Below is a list of articles that had appeared on SeekingAlpha in the three weeks prior to September 19th, when Tilray hit $300.  Starting at prices as low as $51, there began a dozen articles insisting that Tilray was a great short.  Yes it was grossly overvalued.  But no, it was not a great short by any means. 

Date Prev close Title Source 
19-Sep-18 $154.98 Cannabis Is A Short: Tilray Has 73% Downside To My $40 Price Target SeekingAlpha
18-Sep-18 $120.19 The Cannabis Hallucination SeekingAlpha
17-Sep-18 $109.05 The Tilray Bubble Is Bound To Burst SeekingAlpha
14-Sep-18 $119.76 Tilray: Selling Can Quickly Accelerate SeekingAlpha
14-Sep-18 $119.76 Avoid Tilray And Buy Literally Anything Else Instead SeekingAlpha
11-Sep-18 $84.50 A Warning On Canadian Pot Stocks SeekingAlpha
07-Sep-18 $80.10 Tilray’s Market Cap Will Soon Be Larger Than Aphria And Aurora Cannabis Combined SeekingAlpha
06-Sep-18 $89.86 Tilray Flying Too High SeekingAlpha
02-Sep-18 $65.20 Once In Your Lifetime, If You’re Lucky, You Find A Short Like Tilray SeekingAlpha
29-Aug-18 $51.50 Tilray: Sell The Pot Madness SeekingAlpha
29-Aug-18 $51.50 Tilray In 2 Words; Sell It. It Is Trading At 156x Forward Sales SeekingAlpha
28-Aug-18 $53.44 Tilray’s Share Price Is Unsustainable SeekingAlpha

Trade economics of expensive borrow.  The spreadsheet below shows the economics of the trade over time assuming a borrow cost of 650%.  It is very bad.  For example, if you short a stock at $100 and pay 650% borrow for just three months, you will still LOSE 62.5% of your money….EVEN IF THAT STOCK FALLS TO ZERO IN JUST THREE MONTHS !   And obviously for smaller moves or longer time frames, those numbers become absurdly worse. 

Naked call sellers made things even worse. Because the borrow was so expensive, many people chose to sell naked in-the-money call options.  They missed the point entirely.   The fact that the borrow was commanding a price of 650% meant that this trade was already grossly overcrowded, and that many of the people crowding it were certainly less sophisticated. By shorting naked call options, all these investors were doing was further crowding an already over-crowded trade.  Many of the call sellers also risked having their calls exercised against them, meaning that they would likely be bought in by their broker within 1-3 days (because there was no borrow to give them when the calls were exercised).

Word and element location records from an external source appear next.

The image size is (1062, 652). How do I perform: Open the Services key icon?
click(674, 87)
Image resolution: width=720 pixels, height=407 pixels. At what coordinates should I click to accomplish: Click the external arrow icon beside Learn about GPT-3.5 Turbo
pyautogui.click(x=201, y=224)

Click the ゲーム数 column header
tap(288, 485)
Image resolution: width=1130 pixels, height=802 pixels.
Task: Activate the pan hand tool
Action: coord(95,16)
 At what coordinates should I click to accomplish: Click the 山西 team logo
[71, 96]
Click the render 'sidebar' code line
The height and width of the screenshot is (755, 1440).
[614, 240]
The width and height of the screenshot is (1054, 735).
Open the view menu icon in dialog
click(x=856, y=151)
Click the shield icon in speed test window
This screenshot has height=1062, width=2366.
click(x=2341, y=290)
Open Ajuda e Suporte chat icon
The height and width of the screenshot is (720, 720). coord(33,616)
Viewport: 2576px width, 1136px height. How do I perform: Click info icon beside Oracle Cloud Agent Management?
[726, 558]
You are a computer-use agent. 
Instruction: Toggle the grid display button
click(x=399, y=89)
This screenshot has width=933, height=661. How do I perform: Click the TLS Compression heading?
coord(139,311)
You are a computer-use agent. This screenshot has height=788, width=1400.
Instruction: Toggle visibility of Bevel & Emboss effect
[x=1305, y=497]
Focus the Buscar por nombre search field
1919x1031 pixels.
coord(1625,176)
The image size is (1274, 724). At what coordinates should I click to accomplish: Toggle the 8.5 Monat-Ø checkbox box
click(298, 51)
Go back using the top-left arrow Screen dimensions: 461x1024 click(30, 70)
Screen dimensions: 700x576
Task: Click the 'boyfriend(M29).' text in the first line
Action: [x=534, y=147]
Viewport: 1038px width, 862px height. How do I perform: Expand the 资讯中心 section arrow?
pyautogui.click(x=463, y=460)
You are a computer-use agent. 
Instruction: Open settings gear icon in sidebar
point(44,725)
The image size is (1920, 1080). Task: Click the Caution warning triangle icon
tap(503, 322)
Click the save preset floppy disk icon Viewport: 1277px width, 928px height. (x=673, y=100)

Conclusion.  So Here is the point.  Expensive stock borrow does not cause stocks to squeeze.  But it does tell us quite a bit about who else is in the trade and how crowded it is.

 

Conventions for the trade economics table.  I deliberately used the following conventions in order to keep the math very intuitive.

  • Stock price = $100
  • Periods = 52 weeks / year           ( I did not use individual day counts)
  • Simple interest.                             (I did not use daily compounding)
  • Borrow cost is fixed at issue       (in reality it could go up or down depending on rebate and on share price trajectory).